Janet (Kristin Scott Thomas) è appena diventata Ministro della salute del governo ombra britannico e ha deciso di organizzare una festa a casa con i suoi amici più cari. Mentre è di là in cucina a preparare e suo marito Bill (Timothy Spall) è in sala sulla poltrona con lo sguardo fisso sul giardino e attento solo a cambiare i vinili, arrivano uno dopo l’altro l’amica April (Patricia Clarkson) con il marito new age Gottried (Bruno Ganz), l’amica lesbica Martha (Cherry Jones) presto raggiunta dalla compagna (Emily Mortimer) che aspetta tre bambini a seguito dell’inseminazione artificiale, e Tom (Cillian Murphy), il marito di Marianne, la collaboratrice di Janet e amica di famiglia che invece si fa attendere. Tutti sembrano in preda a una qualche forma di isteria e la serata diventerà presto l’occasione per far emergere segreti e tensioni.
Quello della cena o festa o piccola vacanza tra amici destinate a far esplodere le dinamiche relazionali è uno dei soggetti da sempre più utilizzati al cinema, a tutte le latitudini e in tutti i contesti culturali.

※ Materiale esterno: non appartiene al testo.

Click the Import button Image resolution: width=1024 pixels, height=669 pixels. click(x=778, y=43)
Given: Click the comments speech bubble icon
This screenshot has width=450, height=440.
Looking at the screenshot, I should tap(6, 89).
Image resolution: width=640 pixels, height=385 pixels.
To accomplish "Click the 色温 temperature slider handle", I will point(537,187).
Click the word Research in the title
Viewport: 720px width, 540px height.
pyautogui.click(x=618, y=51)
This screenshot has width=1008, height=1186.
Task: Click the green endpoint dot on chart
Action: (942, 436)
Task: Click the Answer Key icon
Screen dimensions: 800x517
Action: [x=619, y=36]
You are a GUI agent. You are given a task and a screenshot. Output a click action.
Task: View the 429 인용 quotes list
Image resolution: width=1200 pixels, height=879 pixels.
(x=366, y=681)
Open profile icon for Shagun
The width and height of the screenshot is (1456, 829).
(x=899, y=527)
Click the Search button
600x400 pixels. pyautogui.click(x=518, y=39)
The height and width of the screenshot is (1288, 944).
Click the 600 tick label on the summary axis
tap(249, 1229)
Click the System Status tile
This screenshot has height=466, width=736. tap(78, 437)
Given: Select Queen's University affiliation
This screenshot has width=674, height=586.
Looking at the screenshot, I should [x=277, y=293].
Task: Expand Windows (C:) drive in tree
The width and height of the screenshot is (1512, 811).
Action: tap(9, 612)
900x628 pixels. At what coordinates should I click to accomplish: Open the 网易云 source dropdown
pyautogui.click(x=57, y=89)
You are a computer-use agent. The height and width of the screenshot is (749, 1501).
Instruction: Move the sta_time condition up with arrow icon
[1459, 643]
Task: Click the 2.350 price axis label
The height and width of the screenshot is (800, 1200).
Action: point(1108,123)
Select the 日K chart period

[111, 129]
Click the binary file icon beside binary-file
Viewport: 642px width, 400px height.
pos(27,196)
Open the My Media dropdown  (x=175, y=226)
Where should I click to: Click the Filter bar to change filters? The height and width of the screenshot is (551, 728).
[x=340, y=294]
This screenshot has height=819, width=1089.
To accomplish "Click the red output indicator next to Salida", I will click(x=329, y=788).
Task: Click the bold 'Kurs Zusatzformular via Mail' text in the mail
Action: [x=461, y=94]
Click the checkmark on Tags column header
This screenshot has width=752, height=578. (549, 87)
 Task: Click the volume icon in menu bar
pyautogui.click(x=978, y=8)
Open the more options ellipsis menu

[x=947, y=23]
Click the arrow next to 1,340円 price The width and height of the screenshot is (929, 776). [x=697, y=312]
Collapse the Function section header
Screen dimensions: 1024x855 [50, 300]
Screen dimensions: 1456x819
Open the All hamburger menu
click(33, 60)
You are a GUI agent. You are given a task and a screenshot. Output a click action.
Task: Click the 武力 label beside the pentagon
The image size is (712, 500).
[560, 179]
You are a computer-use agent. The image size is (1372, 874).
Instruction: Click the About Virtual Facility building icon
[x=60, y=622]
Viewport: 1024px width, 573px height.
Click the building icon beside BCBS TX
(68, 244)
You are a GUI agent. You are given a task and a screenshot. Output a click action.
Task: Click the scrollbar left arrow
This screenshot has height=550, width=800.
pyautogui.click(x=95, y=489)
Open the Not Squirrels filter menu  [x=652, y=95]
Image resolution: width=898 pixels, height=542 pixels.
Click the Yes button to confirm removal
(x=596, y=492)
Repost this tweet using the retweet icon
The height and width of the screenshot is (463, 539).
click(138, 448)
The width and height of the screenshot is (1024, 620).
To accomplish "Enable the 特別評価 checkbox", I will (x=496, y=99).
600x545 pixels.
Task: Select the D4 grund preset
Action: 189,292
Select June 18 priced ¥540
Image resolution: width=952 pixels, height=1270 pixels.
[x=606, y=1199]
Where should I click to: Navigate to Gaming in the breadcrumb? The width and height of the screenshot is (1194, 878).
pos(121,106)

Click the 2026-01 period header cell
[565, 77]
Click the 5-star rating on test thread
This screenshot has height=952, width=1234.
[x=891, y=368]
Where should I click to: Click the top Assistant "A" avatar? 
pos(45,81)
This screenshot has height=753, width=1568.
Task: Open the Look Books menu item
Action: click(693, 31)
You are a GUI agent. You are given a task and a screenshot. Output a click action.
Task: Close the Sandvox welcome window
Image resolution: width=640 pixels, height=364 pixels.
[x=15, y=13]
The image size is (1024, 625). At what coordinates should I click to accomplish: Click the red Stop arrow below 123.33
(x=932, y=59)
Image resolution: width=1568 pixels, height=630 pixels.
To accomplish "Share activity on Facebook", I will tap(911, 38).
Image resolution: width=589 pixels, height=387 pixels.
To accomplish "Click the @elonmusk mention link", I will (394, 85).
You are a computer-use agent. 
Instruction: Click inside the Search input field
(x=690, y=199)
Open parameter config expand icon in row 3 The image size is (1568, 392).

Tra le cose più recenti che ho visto e che il film di Sally Potter mi ha in qualche modo riportato alla mente ci sono l’italianissimo Perfetti sconosciuti e il francesissimo Piccole bugie tra amici. So che molti storceranno il naso a questi miei paragoni. Ovviamente di differenze ce ne sono tante, ma queste differenze sono fondamentalmente di tipo culturale e in qualche modo esterno: i protagonisti di Perfetti sconosciuti incarnano molto quel mix di comicità compagnona e malinconia un po’ cinica tipicamente italiana, quelli di Piccole bugie tra amici trasudano da tutti i pori la filosofia del bien vivre tipicamente francese. E qui i protagonisti di The party sono la massima rappresentazione dello humour - più o meno nero - tipicamente britannico.
Un’altra differenza merita di essere sottolineata ed è il diverso livello di permeabilità di questi gruppi di amici al contesto sociale e politico circostante. Nel film italiano il mondo esterno è praticamente assente, nessun riferimento (o quasi) alla condizione sociale e politica dell’Italia; più o meno lo stesso nel film francese, sebbene in questo caso i protagonisti siano chiaramente l’espressione di quel mondo radical-chic, alternativo e un po’ new age che in fondo è anch'esso il portato di un’evoluzione socio-culturale.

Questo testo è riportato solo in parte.